• [ABOUT THIS TASK]:
The answer must consist solely of the lines from the one containing "You are a GUI" through the last line of the records below, repeated exactly, with all pictures omitted.

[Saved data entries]
____

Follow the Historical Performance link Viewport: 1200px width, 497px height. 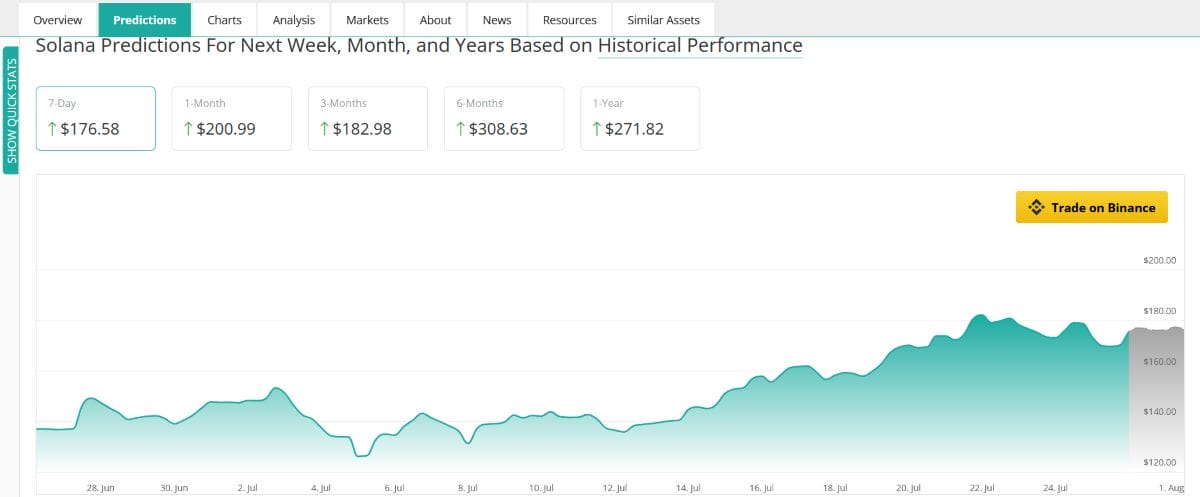tap(700, 46)
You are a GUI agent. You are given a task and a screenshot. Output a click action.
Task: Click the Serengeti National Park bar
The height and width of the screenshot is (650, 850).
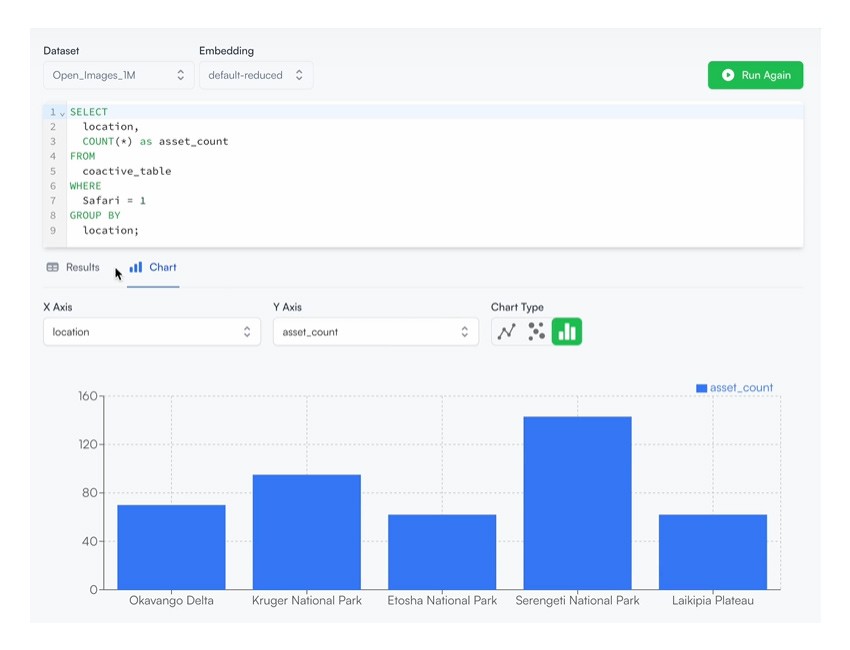tap(577, 503)
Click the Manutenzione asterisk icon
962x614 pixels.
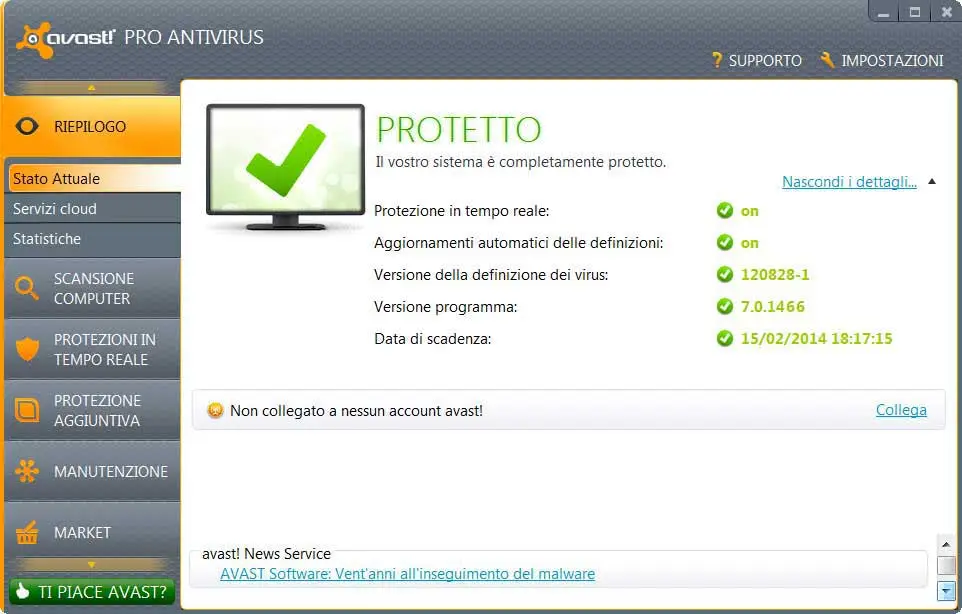tap(27, 471)
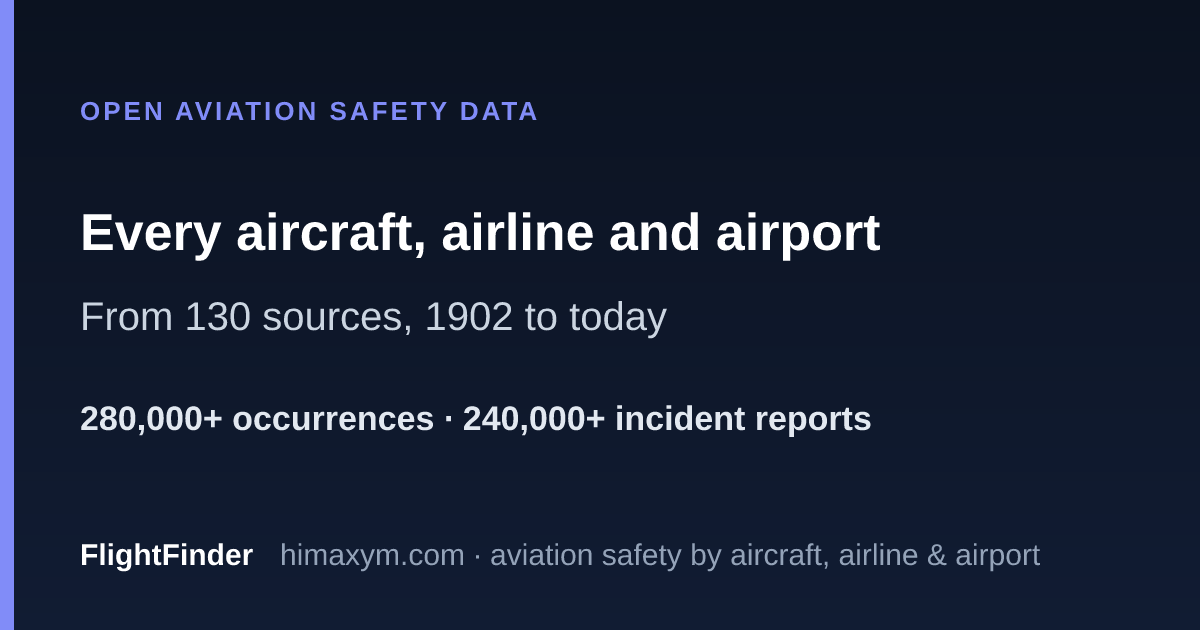The image size is (1200, 630).
Task: Click the word 'Every' in the headline
Action: click(x=150, y=234)
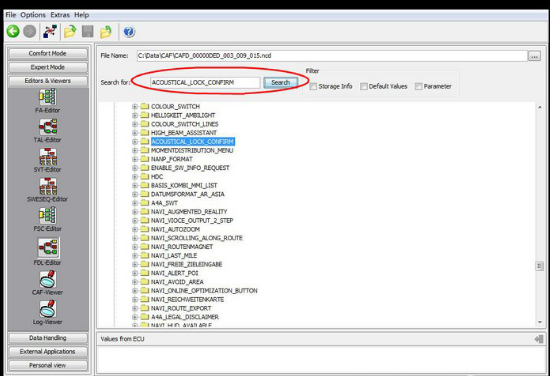Enable the Storage Info filter checkbox

(x=313, y=86)
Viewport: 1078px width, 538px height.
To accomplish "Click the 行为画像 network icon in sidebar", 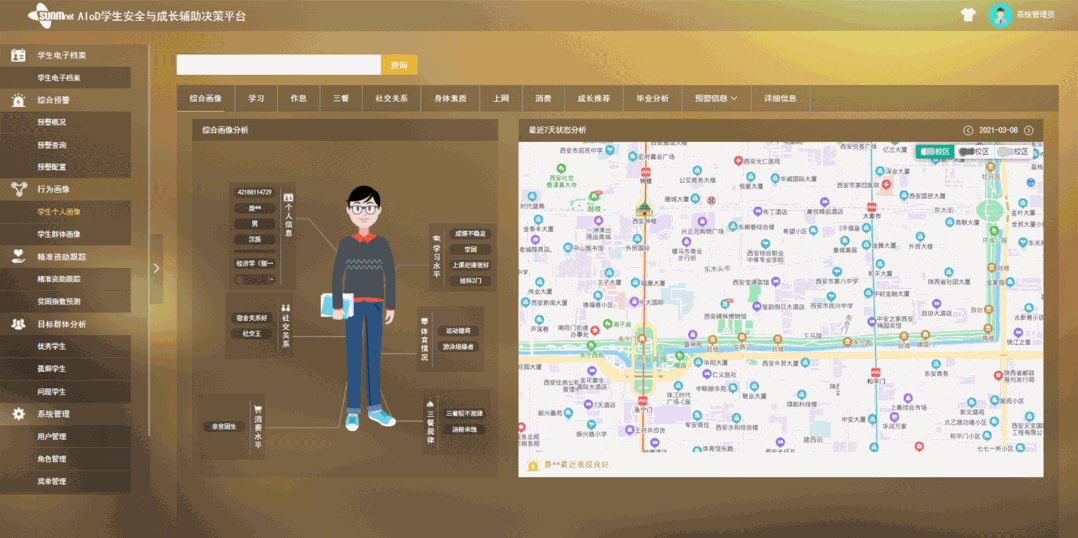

____

• [RESPONSE BOX]:
You are a GUI agent. You are given a task and a screenshot. Output a click action.
Task: Click the Serengeti National Park bar
The height and width of the screenshot is (650, 850).
tap(577, 503)
Click the Manutenzione asterisk icon
962x614 pixels.
tap(27, 471)
The image size is (1200, 630).
Task: Click the word 'Every' in the headline
Action: click(x=150, y=234)
Enable the Storage Info filter checkbox

(x=313, y=86)
Viewport: 1078px width, 538px height.
To accomplish "Click the 行为画像 network icon in sidebar", 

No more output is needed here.